### What needs to be done
Look in the data below for the line that has "Image resolution: width=900", then print exactly every line from there through the line that has "the Speaker 2", leaving pictures out.

*** Opening Records to process ***

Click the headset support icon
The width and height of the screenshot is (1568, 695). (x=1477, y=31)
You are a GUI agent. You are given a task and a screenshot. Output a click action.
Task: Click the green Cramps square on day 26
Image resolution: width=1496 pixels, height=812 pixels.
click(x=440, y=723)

*** Closing Records to process ***
*** Opening Records to process ***

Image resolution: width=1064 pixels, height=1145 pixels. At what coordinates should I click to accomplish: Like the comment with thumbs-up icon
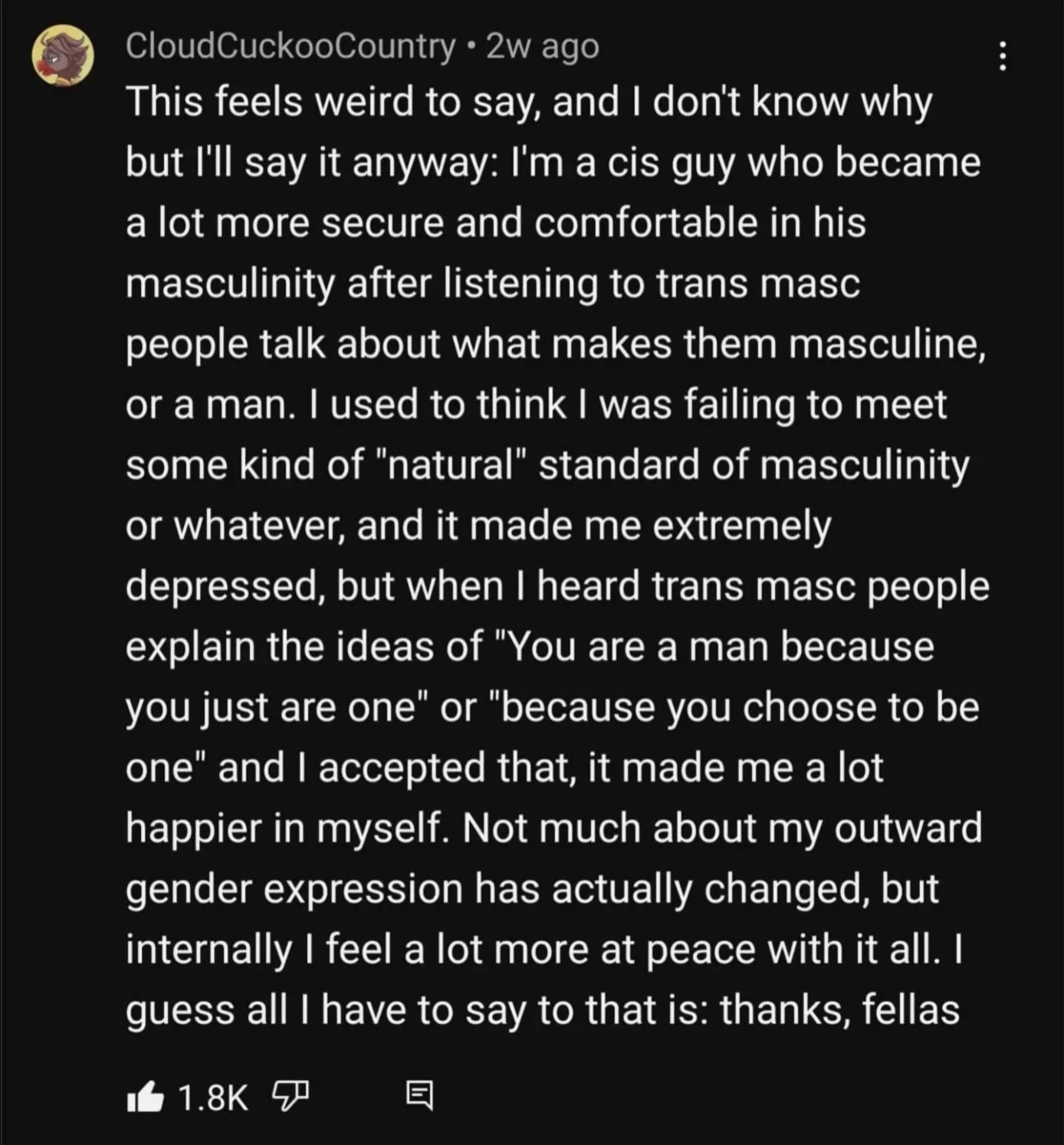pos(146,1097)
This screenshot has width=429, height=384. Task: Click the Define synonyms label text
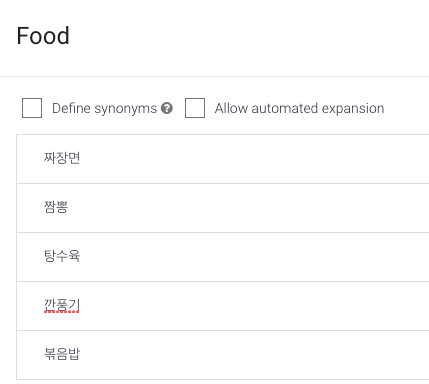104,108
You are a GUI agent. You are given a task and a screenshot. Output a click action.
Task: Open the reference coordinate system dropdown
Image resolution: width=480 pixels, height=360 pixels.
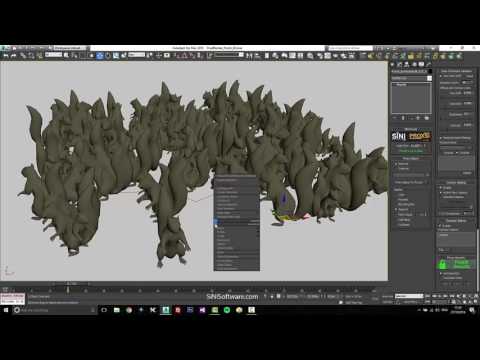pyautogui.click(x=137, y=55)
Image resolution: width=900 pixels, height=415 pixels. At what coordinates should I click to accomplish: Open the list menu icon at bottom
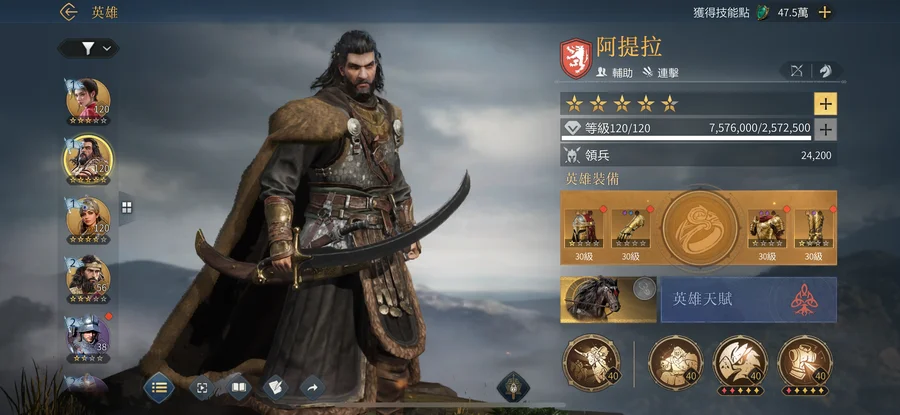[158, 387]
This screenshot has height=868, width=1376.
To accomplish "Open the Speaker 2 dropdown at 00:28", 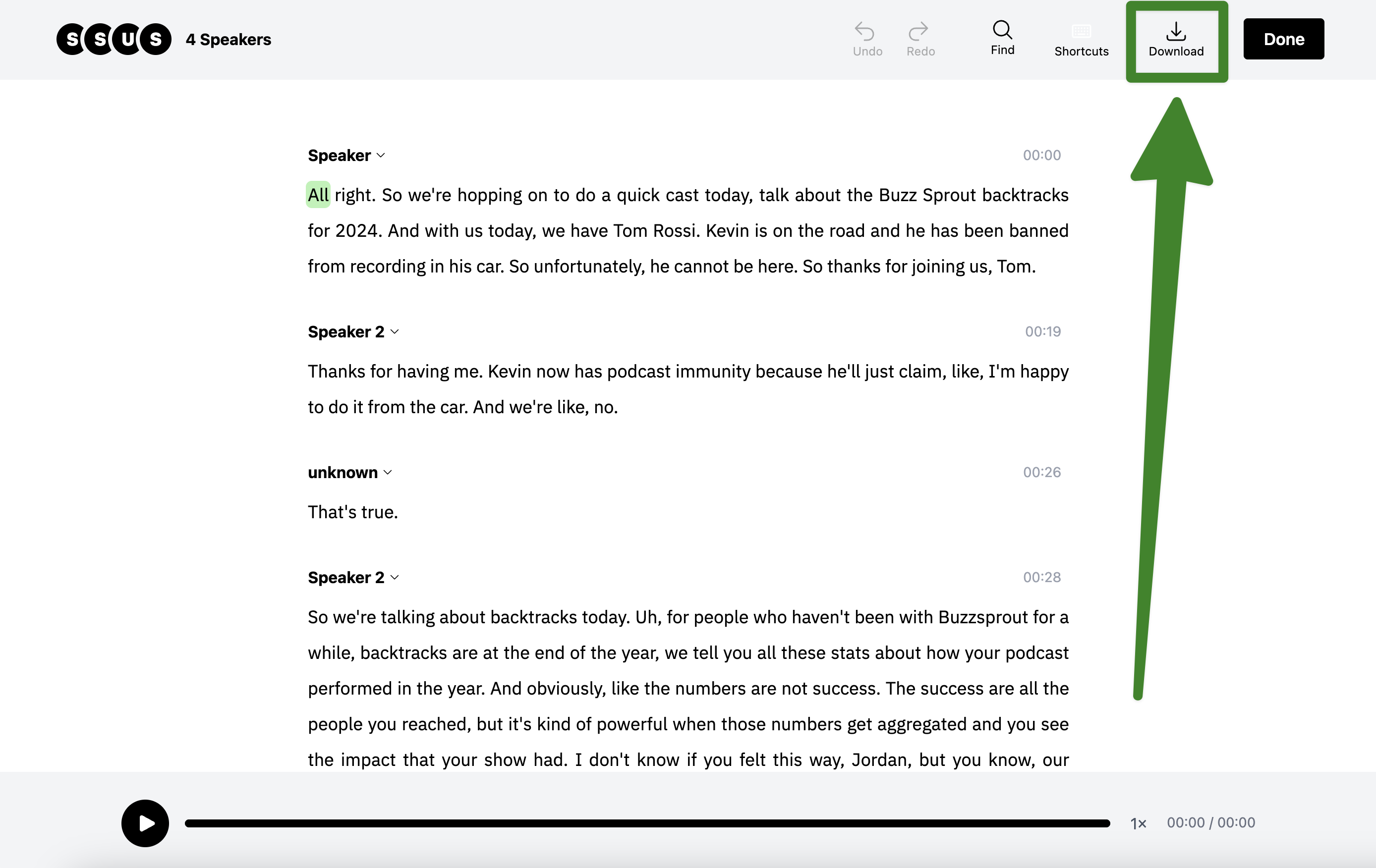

*** Closing Records to process ***
*** Opening Records to process ***

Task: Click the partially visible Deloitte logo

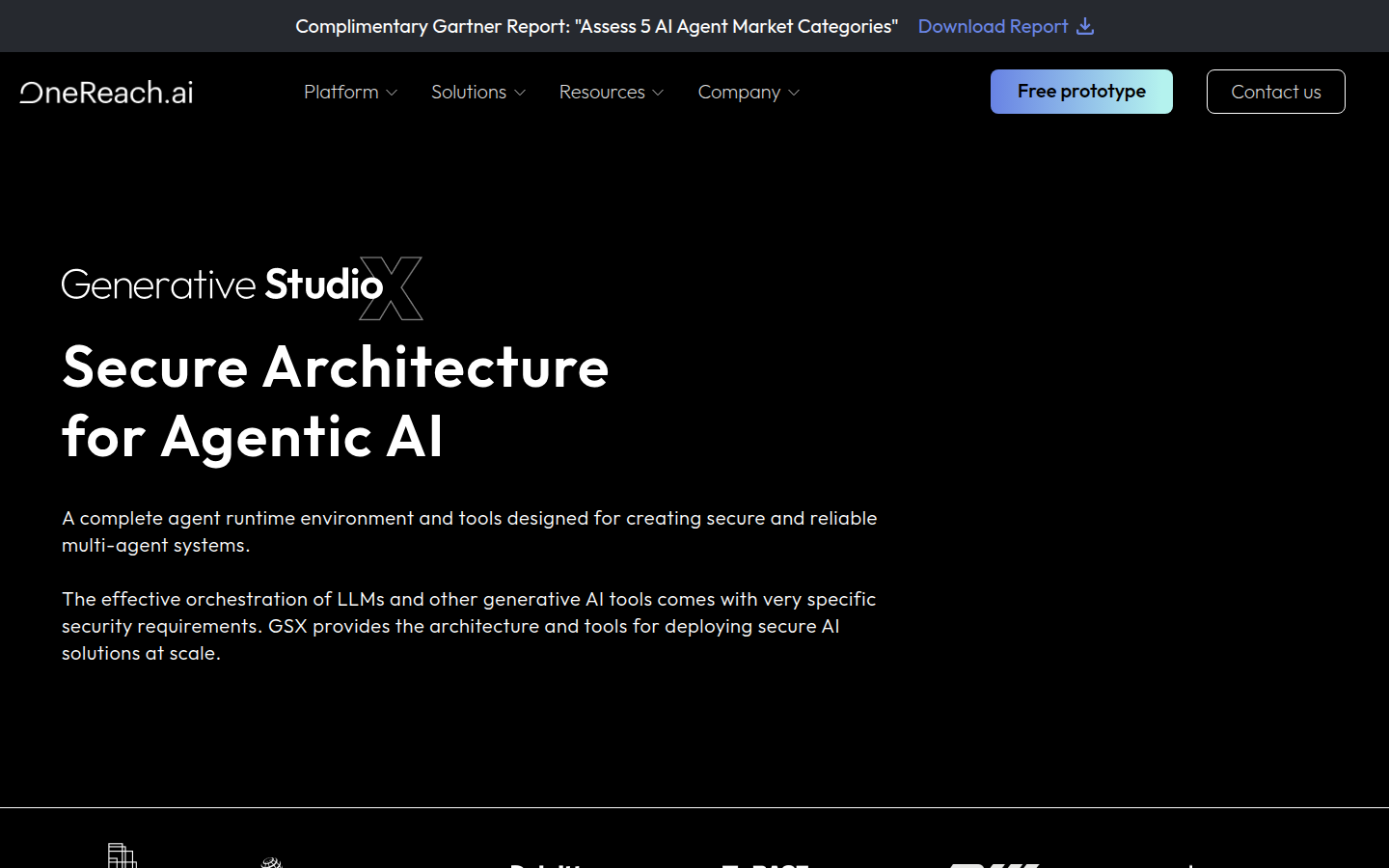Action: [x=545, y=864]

*** Closing Records to process ***

### Solution to the exercise
Image resolution: width=900 pixels, height=415 pixels. At what coordinates should I click to accomplish: Open the list menu icon at bottom
[158, 387]
This screenshot has height=868, width=1376.
To accomplish "Open the Speaker 2 dropdown at 00:28", 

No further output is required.